*** Data supplied ***
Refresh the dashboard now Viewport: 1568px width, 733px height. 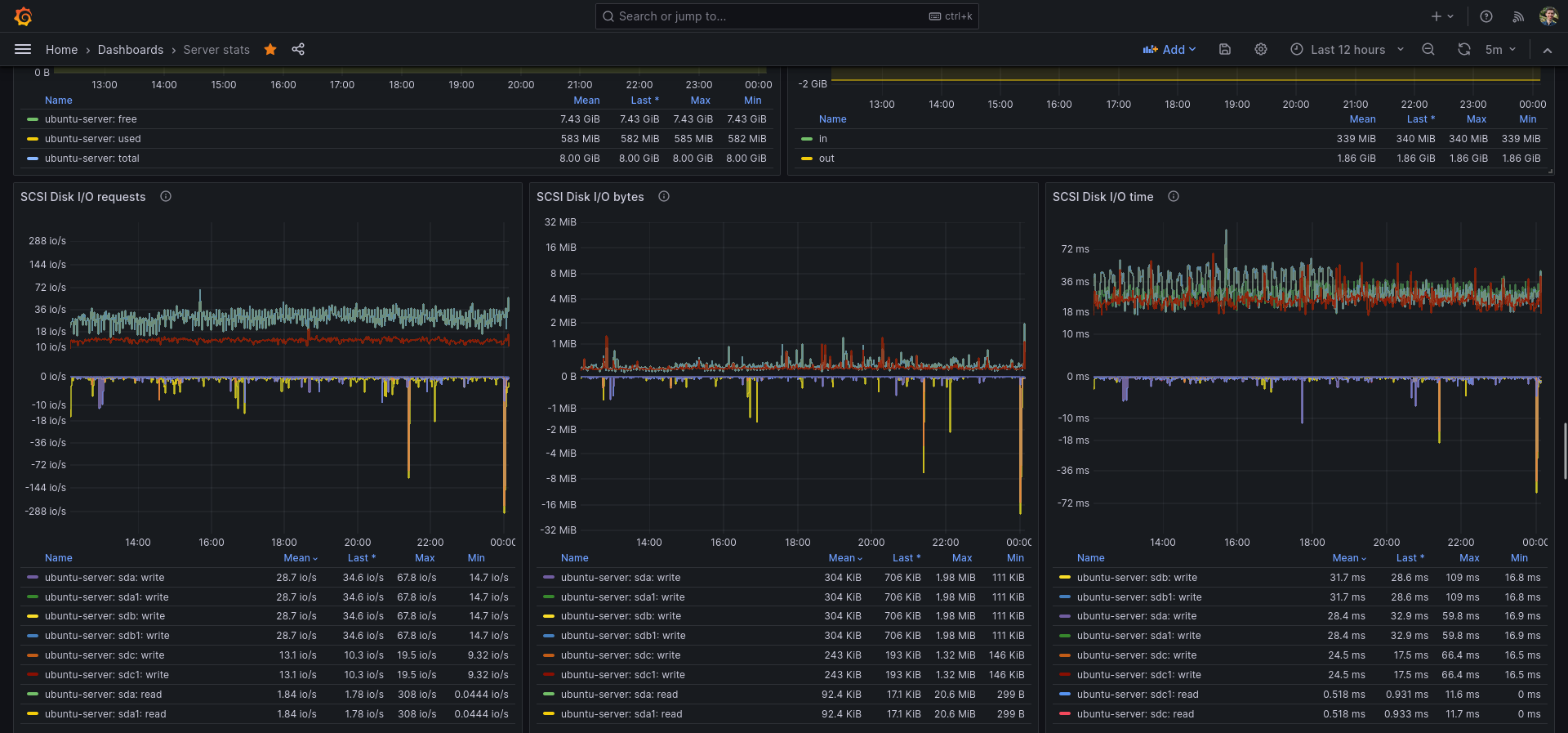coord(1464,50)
***
*** Data supplied ***
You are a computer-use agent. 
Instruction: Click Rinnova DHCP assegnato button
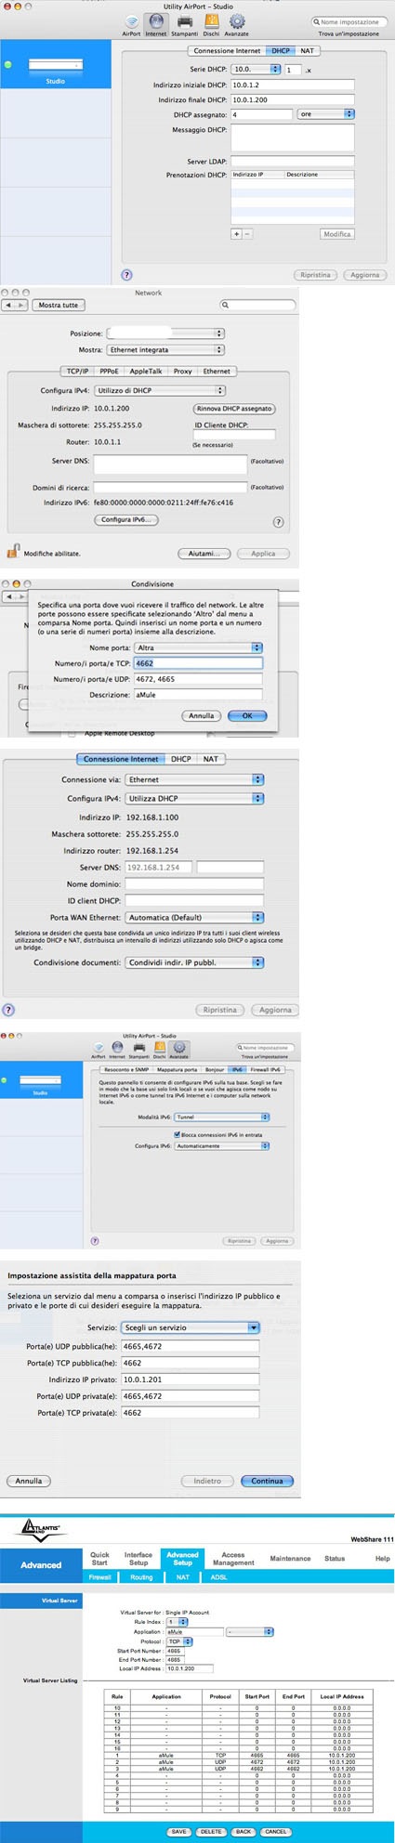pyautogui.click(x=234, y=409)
***
*** Data supplied ***
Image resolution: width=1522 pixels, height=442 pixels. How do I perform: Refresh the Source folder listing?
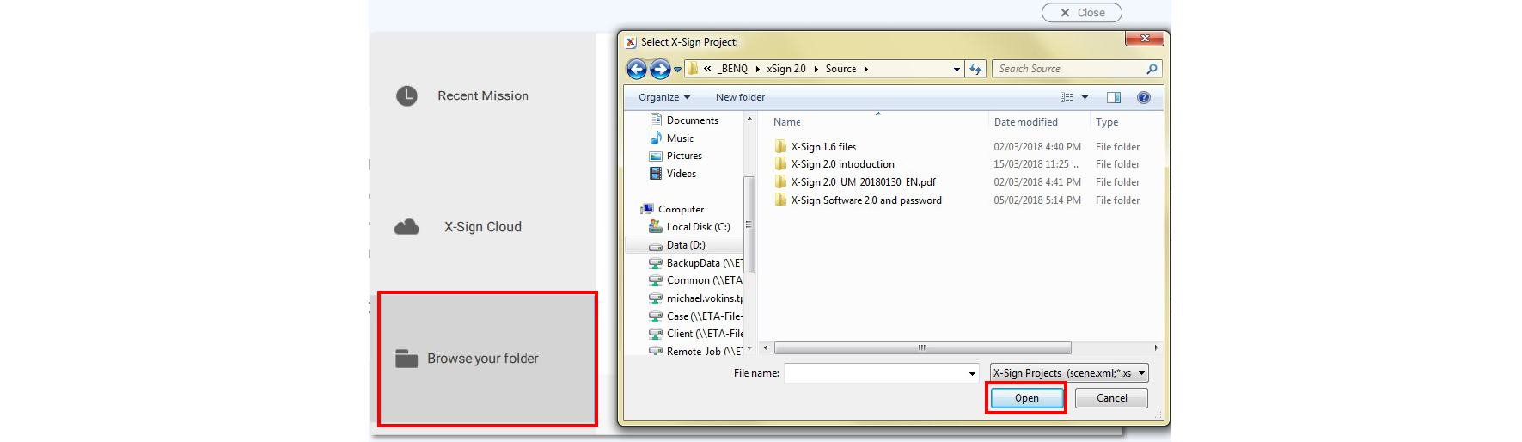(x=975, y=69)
***
What is being asked:
Arrange the data as a Markdown table with the columns Row and Line, starting with the line that contains "You are a computer-use agent." and going on through the line that contains "pyautogui.click(x=234, y=409)", both included. Omit blank lines and leave the pictures out.

Response below:
| Row | Line |
|---|---|
| 1 | You are a computer-use agent.  |
| 2 | Instruction: Click Rinnova DHCP assegnato button |
| 3 | pyautogui.click(x=234, y=409) |